── Data extract
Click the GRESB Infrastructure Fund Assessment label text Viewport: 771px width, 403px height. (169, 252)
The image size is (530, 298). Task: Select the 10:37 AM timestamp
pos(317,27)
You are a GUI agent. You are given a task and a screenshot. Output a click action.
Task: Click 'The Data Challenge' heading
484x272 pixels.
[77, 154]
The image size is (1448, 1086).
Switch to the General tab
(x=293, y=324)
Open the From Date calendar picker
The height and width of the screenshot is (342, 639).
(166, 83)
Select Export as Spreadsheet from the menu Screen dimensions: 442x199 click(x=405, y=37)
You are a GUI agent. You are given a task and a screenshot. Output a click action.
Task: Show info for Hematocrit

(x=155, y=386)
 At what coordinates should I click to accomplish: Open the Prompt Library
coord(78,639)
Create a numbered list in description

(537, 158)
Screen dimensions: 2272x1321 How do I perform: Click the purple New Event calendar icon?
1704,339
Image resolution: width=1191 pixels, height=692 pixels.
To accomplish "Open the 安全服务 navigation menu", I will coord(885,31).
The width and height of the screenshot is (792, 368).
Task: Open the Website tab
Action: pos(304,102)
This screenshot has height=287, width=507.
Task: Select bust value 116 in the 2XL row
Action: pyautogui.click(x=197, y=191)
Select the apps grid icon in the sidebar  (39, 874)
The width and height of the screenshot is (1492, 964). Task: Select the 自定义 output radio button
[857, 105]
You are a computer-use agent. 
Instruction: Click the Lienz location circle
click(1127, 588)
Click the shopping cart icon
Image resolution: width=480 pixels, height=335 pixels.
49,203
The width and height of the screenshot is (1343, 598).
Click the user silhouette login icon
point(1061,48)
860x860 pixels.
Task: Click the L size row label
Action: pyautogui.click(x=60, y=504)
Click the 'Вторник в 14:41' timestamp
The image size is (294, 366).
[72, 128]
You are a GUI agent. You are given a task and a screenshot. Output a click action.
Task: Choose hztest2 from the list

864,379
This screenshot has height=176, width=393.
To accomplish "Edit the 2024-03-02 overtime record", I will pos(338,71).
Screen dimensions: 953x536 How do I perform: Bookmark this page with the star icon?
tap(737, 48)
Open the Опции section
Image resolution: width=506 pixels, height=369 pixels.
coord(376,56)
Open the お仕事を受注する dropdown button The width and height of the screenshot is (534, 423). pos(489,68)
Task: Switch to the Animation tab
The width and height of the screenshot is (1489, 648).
────
* Aim
Copy the listing above again, changing each "GUI agent" to "interface agent" and keeping everything else the same.

* Final result
Click the GRESB Infrastructure Fund Assessment label text Viewport: 771px width, 403px height. (169, 252)
The image size is (530, 298). Task: Select the 10:37 AM timestamp
pos(317,27)
You are a interface agent. You are given a task and a screenshot. Output a click action.
Task: Click 'The Data Challenge' heading
484x272 pixels.
[77, 154]
The image size is (1448, 1086).
Switch to the General tab
(x=293, y=324)
Open the From Date calendar picker
The height and width of the screenshot is (342, 639).
(166, 83)
Select Export as Spreadsheet from the menu Screen dimensions: 442x199 click(x=405, y=37)
You are a interface agent. You are given a task and a screenshot. Output a click action.
Task: Show info for Hematocrit

(x=155, y=386)
 At what coordinates should I click to accomplish: Open the Prompt Library
coord(78,639)
Create a numbered list in description

(537, 158)
Screen dimensions: 2272x1321 How do I perform: Click the purple New Event calendar icon?
1704,339
Image resolution: width=1191 pixels, height=692 pixels.
To accomplish "Open the 安全服务 navigation menu", I will coord(885,31).
The width and height of the screenshot is (792, 368).
Task: Open the Website tab
Action: pos(304,102)
This screenshot has height=287, width=507.
Task: Select bust value 116 in the 2XL row
Action: pyautogui.click(x=197, y=191)
Select the apps grid icon in the sidebar  (39, 874)
The width and height of the screenshot is (1492, 964). Task: Select the 自定义 output radio button
[857, 105]
You are a computer-use agent. 
Instruction: Click the Lienz location circle
click(1127, 588)
Click the shopping cart icon
Image resolution: width=480 pixels, height=335 pixels.
49,203
The width and height of the screenshot is (1343, 598).
Click the user silhouette login icon
point(1061,48)
860x860 pixels.
Task: Click the L size row label
Action: pyautogui.click(x=60, y=504)
Click the 'Вторник в 14:41' timestamp
The image size is (294, 366).
[72, 128]
You are a interface agent. You are given a task and a screenshot. Output a click action.
Task: Choose hztest2 from the list

864,379
This screenshot has height=176, width=393.
To accomplish "Edit the 2024-03-02 overtime record", I will pos(338,71).
Screen dimensions: 953x536 How do I perform: Bookmark this page with the star icon?
tap(737, 48)
Open the Опции section
Image resolution: width=506 pixels, height=369 pixels.
coord(376,56)
Open the お仕事を受注する dropdown button The width and height of the screenshot is (534, 423). pos(489,68)
Task: Switch to the Animation tab
The width and height of the screenshot is (1489, 648).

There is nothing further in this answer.